If we have created an index {"last_name":1, "first_name": 1} on our collection and issue the following query:

db.test_collection.find({“last_name”: “Solomon”})

This query uses index prefix {"last_name": 1} to find the result. IXSCAN will happen here and only last_name key will be examined to fetch the result.

  1. When we are trying to run the query: db.test_collection.find({"first_name": "Sonia"})
    This query is not using any index so there will be a collection scan ie all the documents will be scanned in order to fetch the results. No index key will be scanned here as we do not have any index on first_name field.

Edit: Refer to this documentation link:

Please feel free to reach out if you have any questions.

Kind Regards,
Sonali

1 Like

Thank you for this explanation, but I am not sure you have read the question.
I know, because explained in the lecture how things happen.

I was only making a point that even without having a prefix it should still be possible to use the information available to avoid performing a brute force scan on all the documents.

Is this idea actually applied? I don’t know.

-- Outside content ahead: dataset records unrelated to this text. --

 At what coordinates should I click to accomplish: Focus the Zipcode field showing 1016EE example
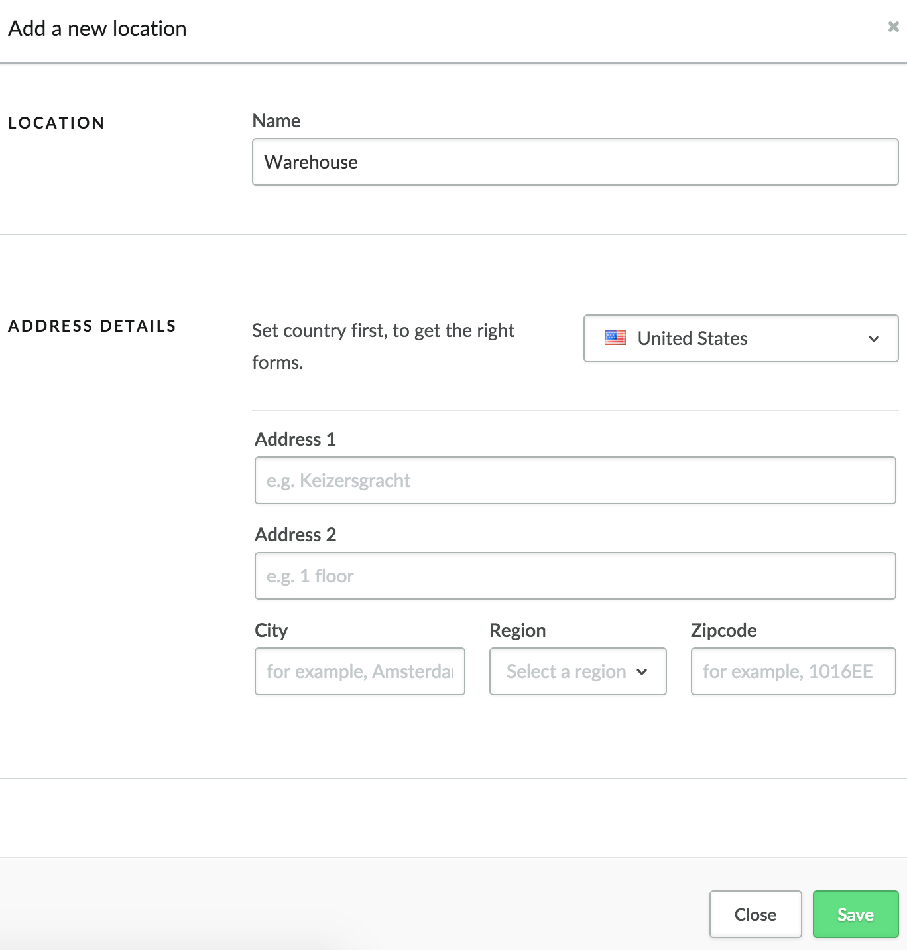point(792,671)
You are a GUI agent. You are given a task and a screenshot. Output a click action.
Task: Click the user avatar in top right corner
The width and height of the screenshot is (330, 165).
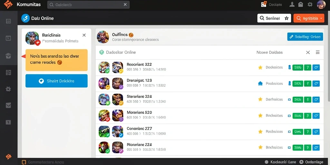tap(321, 5)
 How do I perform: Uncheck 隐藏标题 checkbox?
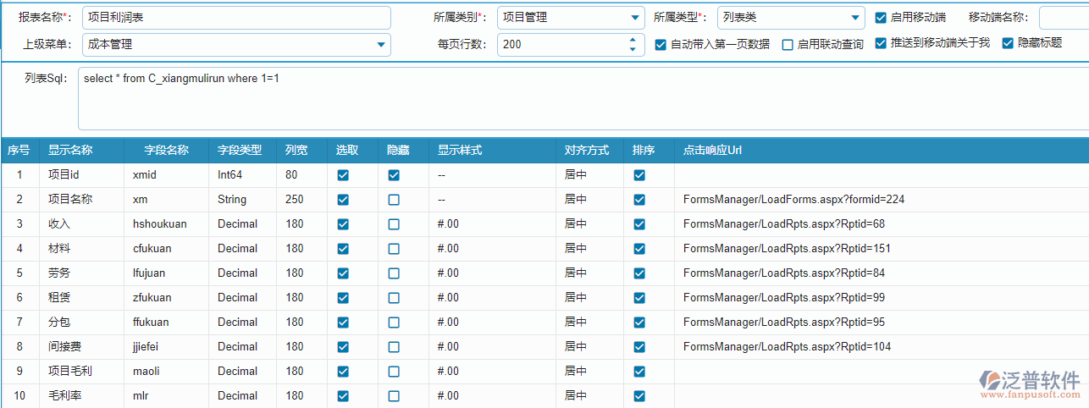(x=1008, y=43)
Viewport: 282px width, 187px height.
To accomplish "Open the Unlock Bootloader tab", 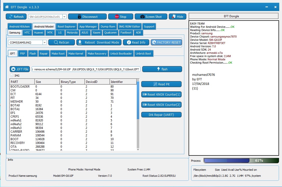I will click(x=121, y=53).
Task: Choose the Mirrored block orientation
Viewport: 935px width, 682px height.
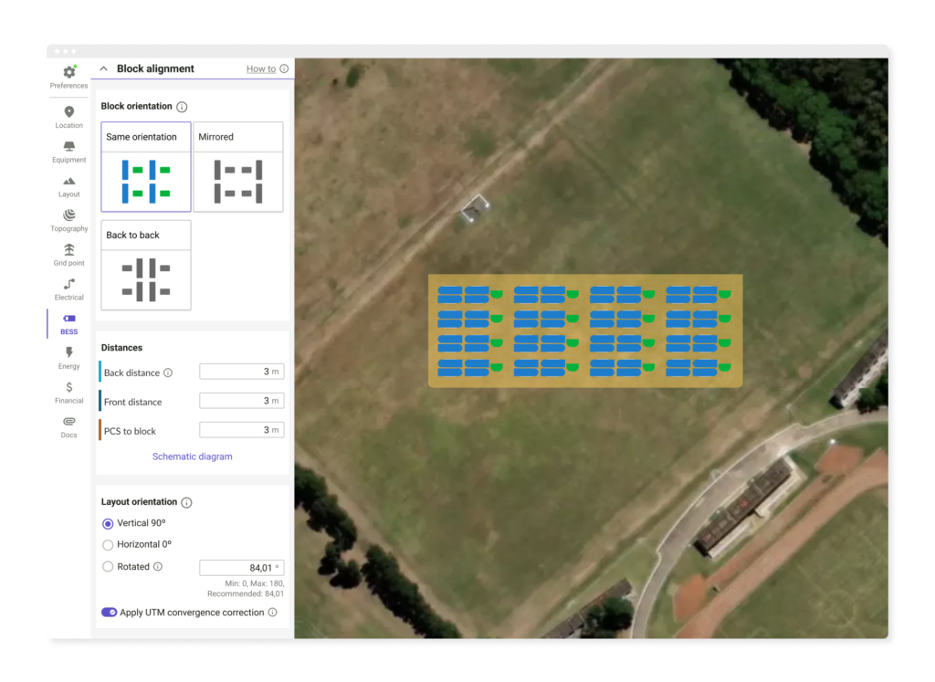Action: point(237,167)
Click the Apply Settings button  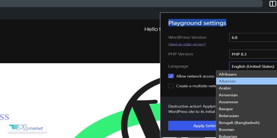click(x=192, y=126)
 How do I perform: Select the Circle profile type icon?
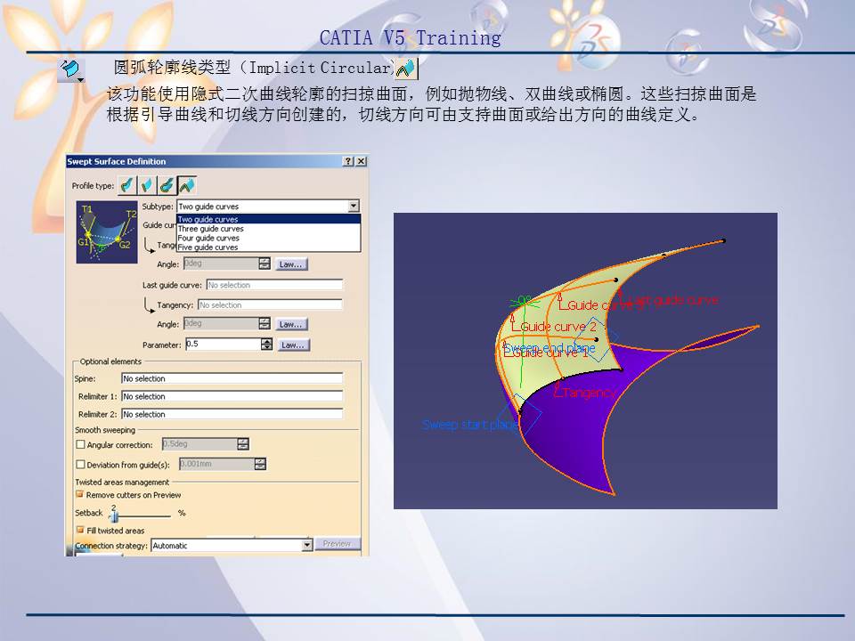tap(166, 184)
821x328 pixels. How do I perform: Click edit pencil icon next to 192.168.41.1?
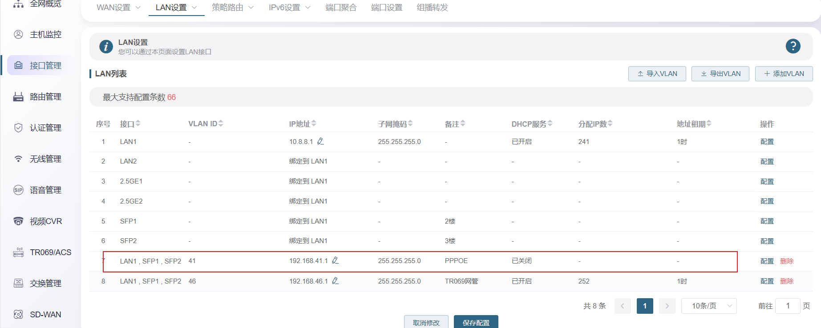(336, 260)
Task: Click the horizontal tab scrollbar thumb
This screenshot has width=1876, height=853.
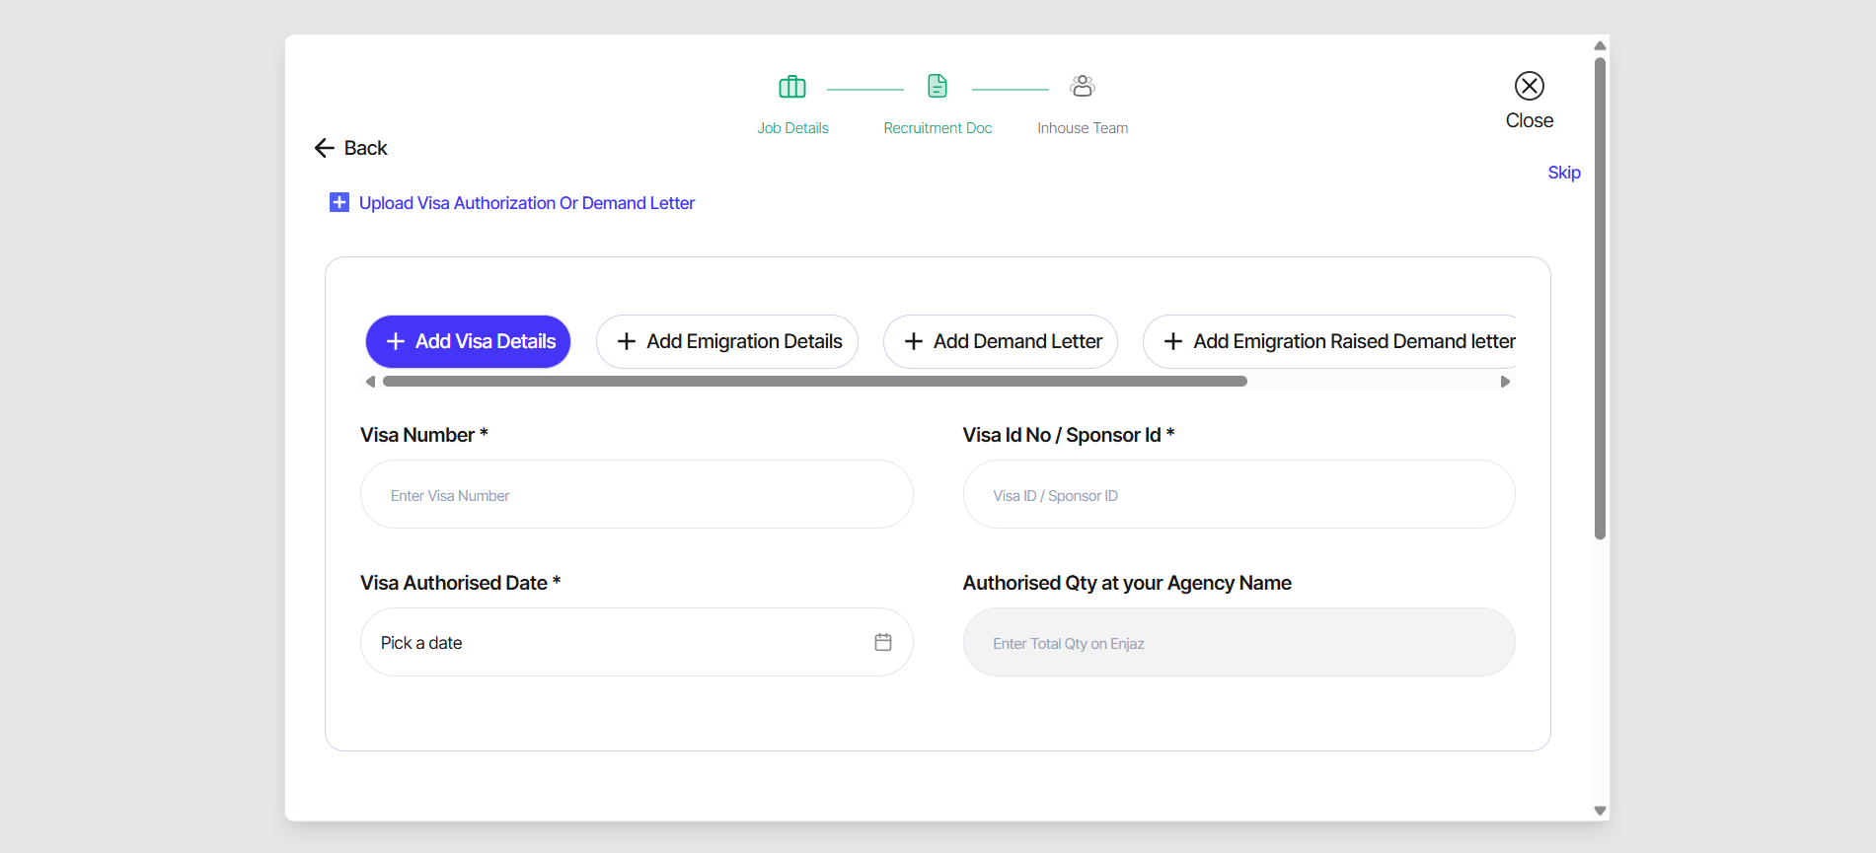Action: pos(814,382)
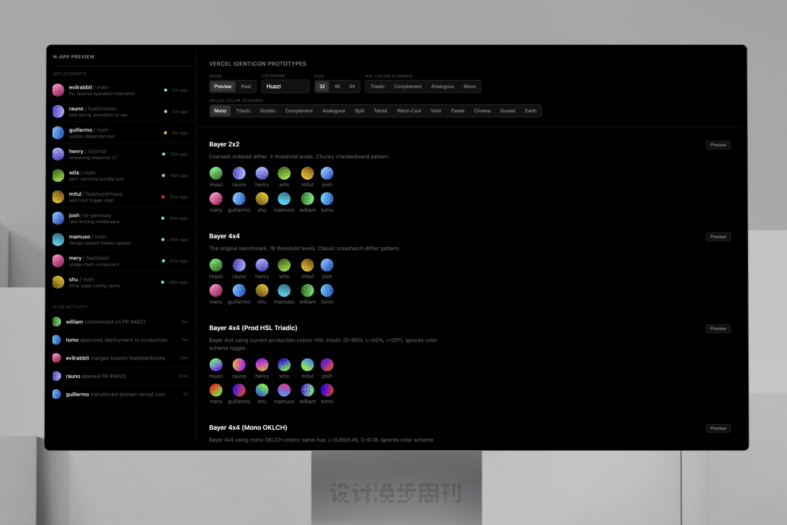Viewport: 787px width, 525px height.
Task: Set identicon size to 48
Action: coord(337,87)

Not an answer, but I’d like to reformulate your doubt, just to double check we understand it @Michel_Bouchet

Imagine you create an index in firstname, lastname, and the documents of the index collection are:

//document 1
----FN1----
    ----LN1----
    ----LN2----
    ----LN3----
//document 2
----FN2----
    ----LN1----
    ----LN2----
    ----LN3----
// etc...

Each document, has also _id information to fetch the document (in case this is needed).

  • If we look db.coll.find({"first_name": "FN1"}, {"first_name":1,_id:0}) this is a good case scenario: query is covered.

  • If we run db.coll.find({"first_name": "FN1"}) there will be index scan and fetch.

That’s all clear. But…

db.coll.find({"last_name": "LN1"}) , why can’t this return documents with name FN1, FN2.

I just would remind that compound indexes with 32 keys are allowed: programming that flexibility you ask for would be a mess. Also you can expert developers forum.

I see, you may be right; that could be an interesting problem to think about though.

1 Like

Sure it would!

Hello Everybody,

@Michel_Bouchet. @Santiago_Miranda @Sonali_Mamgain

In same lecture, minute 3:36, it is said :

" If your application has two queries and one uses fields that are a subset of the other, you should build an index where one query uses the index prefix and the other uses all fields of the index. "

I’m not sure that I completly inderstund this, if I want to illustrate this by the following :

image

Field 2 is a subset of Field1,
We have to build an Index like showen in picture to have a good performance ratio when searching Field2 by using index prefix which is part of our Index

Thanks to clarify to me

Regards
Otman